More of a theoretical question than anything. If I have a near zero cross entropy loss in a binary classification where the last layer is a softmax and the input layer is an LSTM, does it make sense that the accuracy tops out at 54% on the train set? I would have assumed that it would overfit the data and if I had such a low loss then I would have an extremely overfit function with high accuracy.
I also have tried different learning rates, 0.01, 0.001, 0.0001 all with the exact same result. I have also added a second LSTM layer under the first LSTM to increase model complexity to overfit the model on purpose but that didn't do anything either.
What theoretical concept am I missing?
model.add(LSTM(64, input_shape=(100000,26), return_sequences = True, activation = 'relu'))
model.add(Dropout(0.3))
model.add(LSTM(32, return_sequences = True, activation = 'relu'))
model.add(Dense(2))
model.add(Activation('softmax'))
opt1 = keras.optimizers.RMSprop(lr=0.01, rho=0.9, epsilon=1e-08, decay=0.0)
model.compile(loss='categorical_crossentropy', optimizer=opt1, metrics=['accuracy'])
filepath="model_check-{epoch:02d}-{loss:.4f}.hdf5"
checkpoint = ModelCheckpoint(filepath, monitor='loss', verbose=1,
save_best_only=True, mode='min')
callbacks_list = [checkpoint]
model.fit(df_matrix2, y_matrix2, epochs=5, batch_size=2, verbose=2)
And setting up the matrices in the beginning. There is some overlap as I was testing other things earlier.
df_matrix = df_model.as_matrix()
df_matrix = np.reshape(df_matrix,(-1,588425,26))
y_matrix = y.as_matrix()
y_matrix = np.reshape(y_matrix,(-1,588425,1))
df_matrix2 = df_matrix[:,0:100000,:]
df_matrix2 = np.reshape(df_matrix2, (-1,100000,26))

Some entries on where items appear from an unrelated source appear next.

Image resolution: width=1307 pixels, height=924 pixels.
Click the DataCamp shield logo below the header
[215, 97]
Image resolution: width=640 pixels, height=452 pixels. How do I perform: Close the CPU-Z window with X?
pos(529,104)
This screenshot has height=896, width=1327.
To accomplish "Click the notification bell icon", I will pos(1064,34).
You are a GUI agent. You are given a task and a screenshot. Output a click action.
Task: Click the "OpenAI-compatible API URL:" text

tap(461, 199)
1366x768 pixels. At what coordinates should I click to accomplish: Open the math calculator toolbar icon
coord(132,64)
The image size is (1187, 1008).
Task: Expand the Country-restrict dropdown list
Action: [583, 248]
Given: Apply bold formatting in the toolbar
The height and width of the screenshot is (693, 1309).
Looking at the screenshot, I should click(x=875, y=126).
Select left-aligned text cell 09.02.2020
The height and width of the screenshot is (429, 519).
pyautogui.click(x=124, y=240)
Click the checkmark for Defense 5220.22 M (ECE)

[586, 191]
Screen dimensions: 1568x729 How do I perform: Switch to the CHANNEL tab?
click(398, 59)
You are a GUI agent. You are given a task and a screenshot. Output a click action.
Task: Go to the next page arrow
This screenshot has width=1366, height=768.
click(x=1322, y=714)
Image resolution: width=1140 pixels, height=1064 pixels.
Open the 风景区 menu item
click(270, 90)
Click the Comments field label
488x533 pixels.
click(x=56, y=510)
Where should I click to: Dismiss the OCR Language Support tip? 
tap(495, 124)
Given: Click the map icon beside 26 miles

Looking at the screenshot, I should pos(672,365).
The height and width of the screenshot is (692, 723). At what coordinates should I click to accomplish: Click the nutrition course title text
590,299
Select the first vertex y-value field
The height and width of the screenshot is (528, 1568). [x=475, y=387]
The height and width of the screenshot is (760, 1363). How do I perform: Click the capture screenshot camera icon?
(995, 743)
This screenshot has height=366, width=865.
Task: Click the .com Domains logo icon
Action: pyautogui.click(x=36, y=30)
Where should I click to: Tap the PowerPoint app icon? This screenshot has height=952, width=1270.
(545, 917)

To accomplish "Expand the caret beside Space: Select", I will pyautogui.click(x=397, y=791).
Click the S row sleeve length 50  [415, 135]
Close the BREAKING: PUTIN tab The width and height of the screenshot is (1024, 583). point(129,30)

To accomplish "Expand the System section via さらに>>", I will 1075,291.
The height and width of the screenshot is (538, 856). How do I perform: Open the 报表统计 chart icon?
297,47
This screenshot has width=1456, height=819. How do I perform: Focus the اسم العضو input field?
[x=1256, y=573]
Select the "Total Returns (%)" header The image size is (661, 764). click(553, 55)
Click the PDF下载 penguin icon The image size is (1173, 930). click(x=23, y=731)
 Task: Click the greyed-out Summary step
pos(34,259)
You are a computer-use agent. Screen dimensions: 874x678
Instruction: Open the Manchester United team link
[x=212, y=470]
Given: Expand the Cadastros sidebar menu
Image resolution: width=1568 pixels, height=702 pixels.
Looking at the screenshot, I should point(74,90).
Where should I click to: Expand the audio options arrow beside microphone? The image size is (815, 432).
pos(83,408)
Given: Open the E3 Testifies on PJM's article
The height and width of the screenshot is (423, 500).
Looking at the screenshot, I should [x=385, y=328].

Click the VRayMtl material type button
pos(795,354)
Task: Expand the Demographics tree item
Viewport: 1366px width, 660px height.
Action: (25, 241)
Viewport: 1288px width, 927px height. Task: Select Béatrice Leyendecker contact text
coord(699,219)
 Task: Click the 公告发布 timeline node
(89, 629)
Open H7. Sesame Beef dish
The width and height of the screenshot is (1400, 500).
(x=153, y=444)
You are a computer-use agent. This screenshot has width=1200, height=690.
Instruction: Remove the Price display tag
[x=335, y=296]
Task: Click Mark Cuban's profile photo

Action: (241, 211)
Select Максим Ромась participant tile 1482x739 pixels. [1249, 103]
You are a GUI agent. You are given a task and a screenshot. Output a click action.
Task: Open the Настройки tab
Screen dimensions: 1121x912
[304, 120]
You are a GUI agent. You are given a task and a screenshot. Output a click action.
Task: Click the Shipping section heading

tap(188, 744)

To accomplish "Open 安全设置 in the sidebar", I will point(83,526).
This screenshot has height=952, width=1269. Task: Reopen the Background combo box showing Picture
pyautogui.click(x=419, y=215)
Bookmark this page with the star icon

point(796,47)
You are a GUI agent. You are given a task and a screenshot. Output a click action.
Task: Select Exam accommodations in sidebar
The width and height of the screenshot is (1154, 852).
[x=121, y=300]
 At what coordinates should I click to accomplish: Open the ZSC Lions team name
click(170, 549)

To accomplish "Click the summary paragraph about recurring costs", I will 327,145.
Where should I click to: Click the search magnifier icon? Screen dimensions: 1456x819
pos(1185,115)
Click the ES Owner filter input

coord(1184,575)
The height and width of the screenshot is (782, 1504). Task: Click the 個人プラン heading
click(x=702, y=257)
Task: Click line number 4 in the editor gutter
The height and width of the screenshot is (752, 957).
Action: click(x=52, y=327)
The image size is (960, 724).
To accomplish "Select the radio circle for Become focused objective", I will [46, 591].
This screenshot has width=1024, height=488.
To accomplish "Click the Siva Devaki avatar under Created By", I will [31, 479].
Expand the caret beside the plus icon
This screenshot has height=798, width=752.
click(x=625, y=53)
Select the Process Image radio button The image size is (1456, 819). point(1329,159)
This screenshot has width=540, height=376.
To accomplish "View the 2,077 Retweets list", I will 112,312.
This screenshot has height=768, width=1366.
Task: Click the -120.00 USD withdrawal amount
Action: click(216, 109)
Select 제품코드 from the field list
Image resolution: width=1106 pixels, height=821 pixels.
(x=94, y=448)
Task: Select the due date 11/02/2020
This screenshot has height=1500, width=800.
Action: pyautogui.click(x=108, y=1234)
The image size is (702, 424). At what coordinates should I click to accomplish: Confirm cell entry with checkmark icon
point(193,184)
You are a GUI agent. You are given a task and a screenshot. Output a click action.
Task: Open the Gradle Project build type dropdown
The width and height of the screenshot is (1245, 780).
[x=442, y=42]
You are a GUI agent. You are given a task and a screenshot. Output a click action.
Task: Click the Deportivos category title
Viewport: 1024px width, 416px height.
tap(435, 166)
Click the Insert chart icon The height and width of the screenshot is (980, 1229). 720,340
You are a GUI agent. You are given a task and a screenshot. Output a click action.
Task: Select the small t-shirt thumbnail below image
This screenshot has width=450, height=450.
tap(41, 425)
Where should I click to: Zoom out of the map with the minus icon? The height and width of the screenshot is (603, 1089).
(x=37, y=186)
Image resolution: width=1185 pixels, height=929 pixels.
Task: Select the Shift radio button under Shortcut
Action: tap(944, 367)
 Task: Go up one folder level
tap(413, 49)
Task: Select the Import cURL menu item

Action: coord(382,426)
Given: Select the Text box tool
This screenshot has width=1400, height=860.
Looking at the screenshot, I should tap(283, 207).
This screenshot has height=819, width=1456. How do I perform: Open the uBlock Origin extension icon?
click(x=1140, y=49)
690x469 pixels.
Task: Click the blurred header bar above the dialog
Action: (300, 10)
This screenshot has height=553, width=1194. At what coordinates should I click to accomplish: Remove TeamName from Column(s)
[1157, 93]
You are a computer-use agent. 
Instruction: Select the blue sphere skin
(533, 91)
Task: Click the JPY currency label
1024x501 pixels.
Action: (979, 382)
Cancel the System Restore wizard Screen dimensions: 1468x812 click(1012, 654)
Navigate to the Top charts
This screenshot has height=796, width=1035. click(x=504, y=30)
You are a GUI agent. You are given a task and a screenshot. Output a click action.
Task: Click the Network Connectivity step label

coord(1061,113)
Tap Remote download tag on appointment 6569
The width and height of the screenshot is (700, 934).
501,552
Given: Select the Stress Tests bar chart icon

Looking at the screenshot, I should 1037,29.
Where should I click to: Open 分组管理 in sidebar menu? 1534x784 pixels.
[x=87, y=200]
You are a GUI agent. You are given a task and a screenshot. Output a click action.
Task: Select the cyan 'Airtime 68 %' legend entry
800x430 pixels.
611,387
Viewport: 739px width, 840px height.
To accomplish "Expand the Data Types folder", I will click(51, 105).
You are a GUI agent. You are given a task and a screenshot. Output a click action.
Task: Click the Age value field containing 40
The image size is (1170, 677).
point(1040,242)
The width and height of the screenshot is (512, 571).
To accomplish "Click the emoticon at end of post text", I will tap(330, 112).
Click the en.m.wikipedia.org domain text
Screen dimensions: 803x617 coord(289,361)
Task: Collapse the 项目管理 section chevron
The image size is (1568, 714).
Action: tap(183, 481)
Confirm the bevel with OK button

y_matrix2 = y_matrix[:,0:100000,:]
y_matrix2 = np.reshape(y_matrix2,(-1,100000,1))
y_matrix2 = keras.utils.np_utils.to_categorical(y_matrix2,2)
y_matrix2 = np.reshape(y_matrix2,(-1,100000,2))
This is stock data, but I created a classifier so it's just a 0 or 1 based on whether or not it is higher or lower in 60 minutes. So there is a lot of randomness to it to begin with. I just assumed that the LSTM would overfit and I'd get a high accuracy.
Epoch 1/5
194s - loss: 0.0571 - acc: 0.5436
Epoch 2/5
193s - loss: 1.1921e-07 - acc: 0.5440
Epoch 3/5
192s - loss: 1.1921e-07 - acc: 0.5440
Epoch 4/5
Those are my losses and accuracy.